§ **Task description**
Would you please repeat exactly the entries below, starting at the line with "Task: Open the Community Guidelines link" and ending at the line with "The width and height of the screenshot is (700, 380).", and nothing outside that range? Leave out the pictures.

━━━━━ Records to process

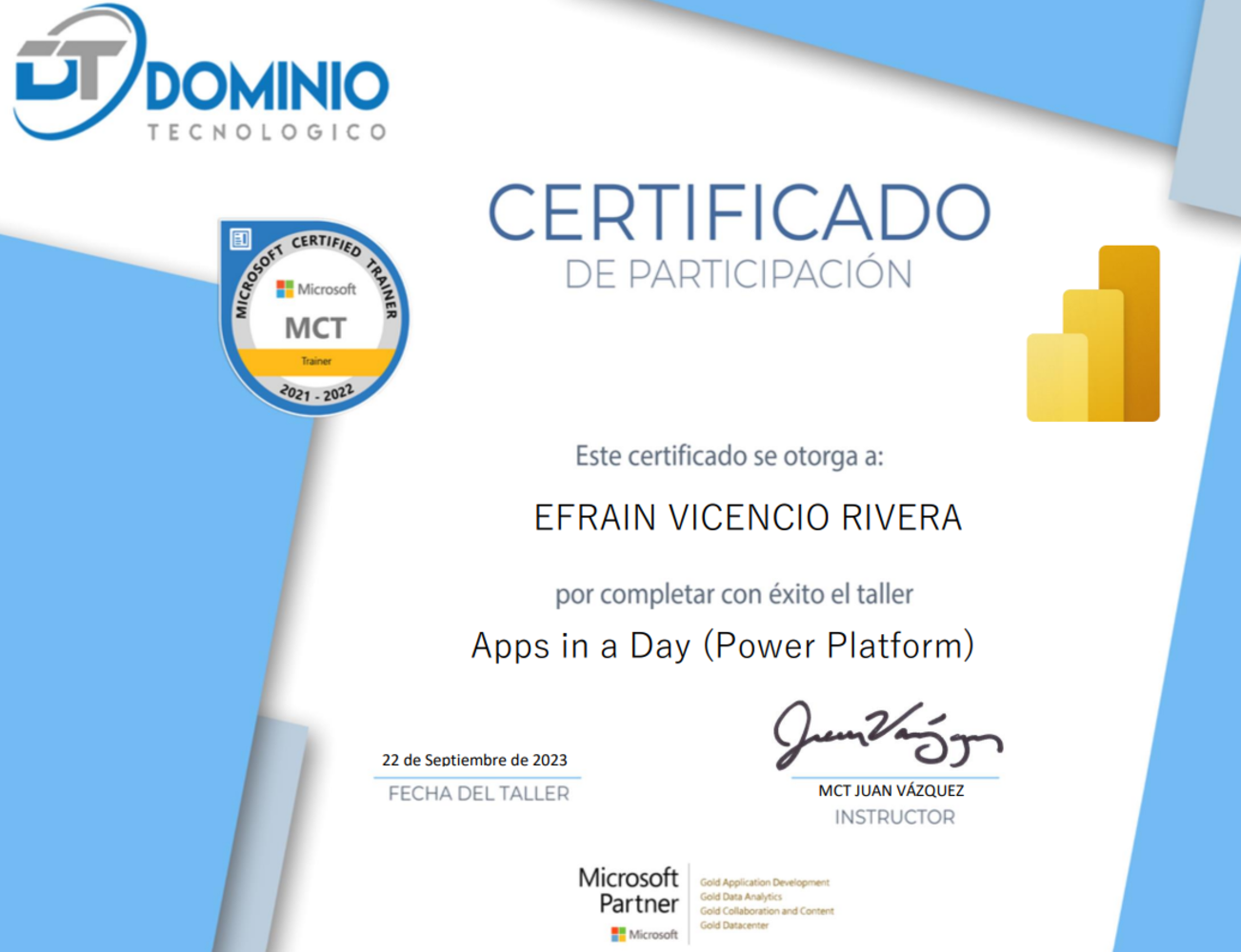1241x952 pixels.
Task: Click the DE PARTICIPACIÓN subtitle
Action: coord(738,274)

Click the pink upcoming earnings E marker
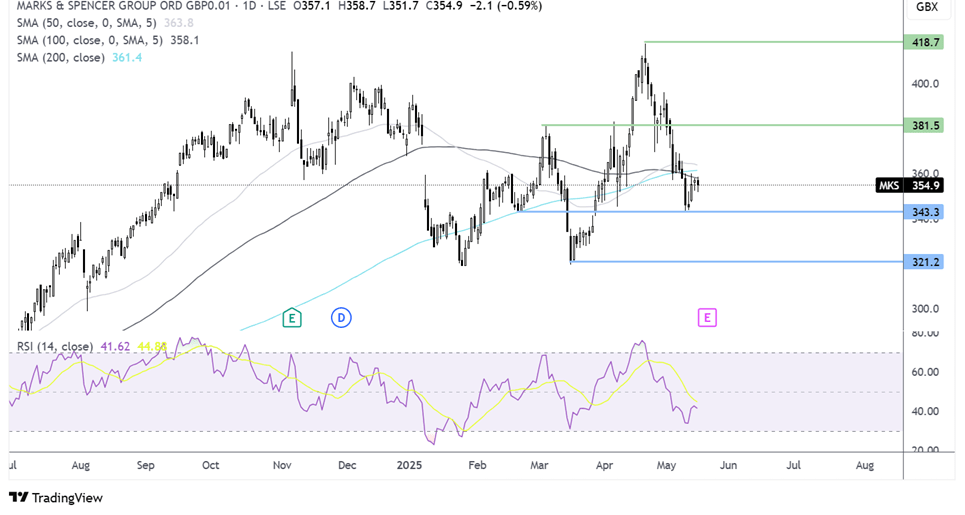click(707, 318)
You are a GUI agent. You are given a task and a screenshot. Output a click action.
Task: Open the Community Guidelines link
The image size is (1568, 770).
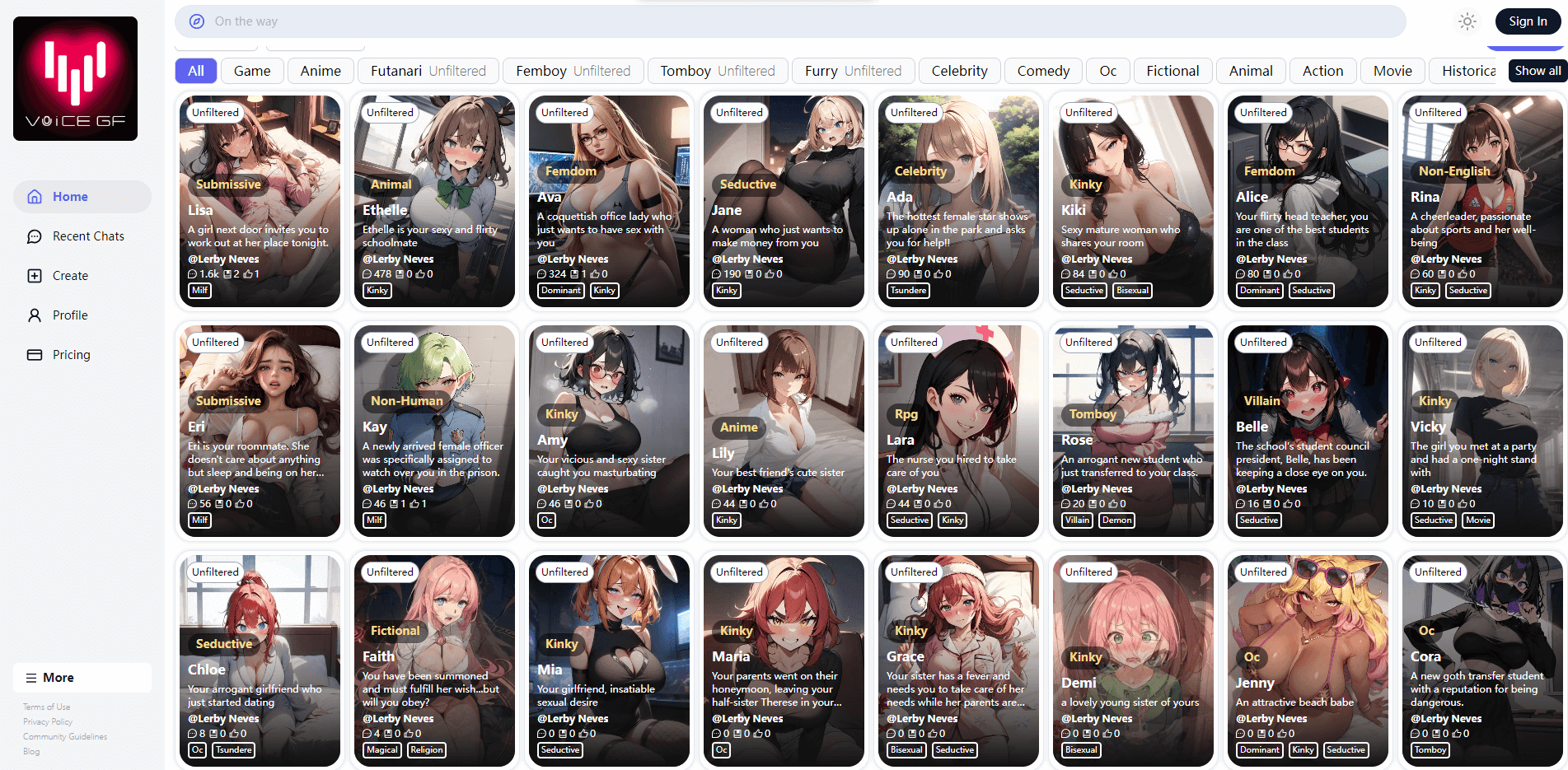pyautogui.click(x=65, y=736)
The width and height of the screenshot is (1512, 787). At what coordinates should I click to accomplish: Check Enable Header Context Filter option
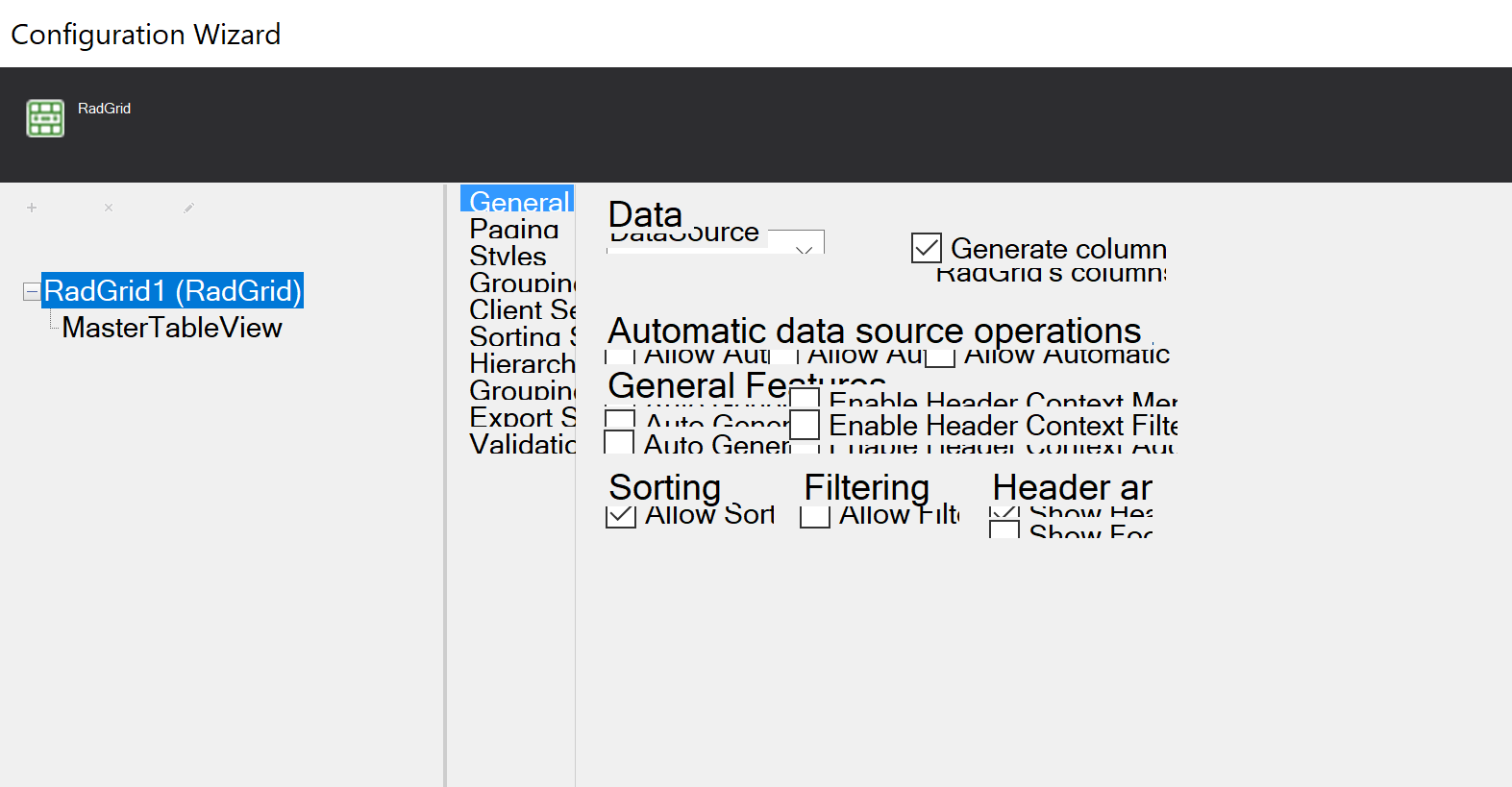[805, 425]
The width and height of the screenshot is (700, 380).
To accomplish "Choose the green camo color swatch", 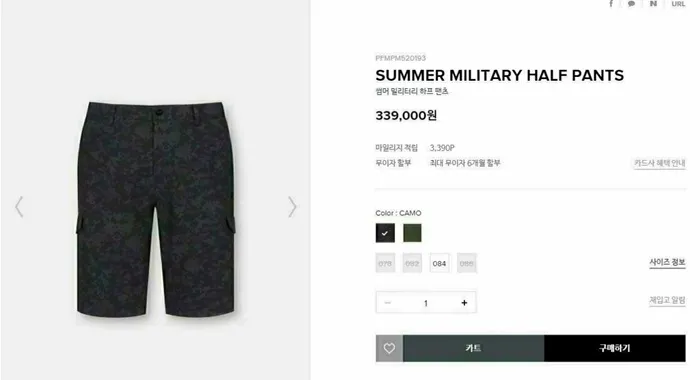I will click(x=412, y=233).
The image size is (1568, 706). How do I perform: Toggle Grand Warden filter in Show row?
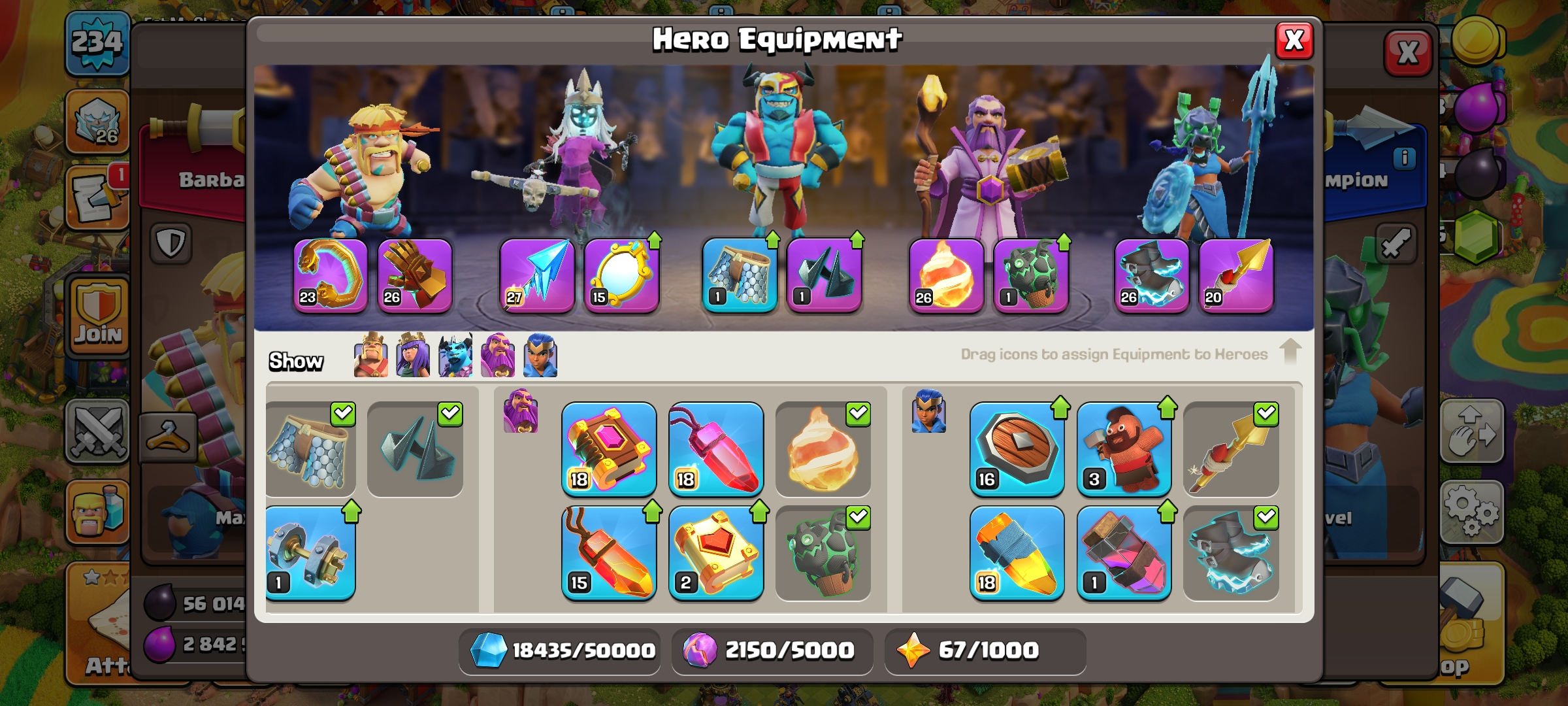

━━━━━━━━━━

§ **Solution below**
Task: Open the Community Guidelines link
The image size is (1568, 770).
pyautogui.click(x=65, y=736)
The width and height of the screenshot is (1512, 787). At what coordinates should I click to accomplish: Check Enable Header Context Filter option
[805, 425]
The width and height of the screenshot is (700, 380).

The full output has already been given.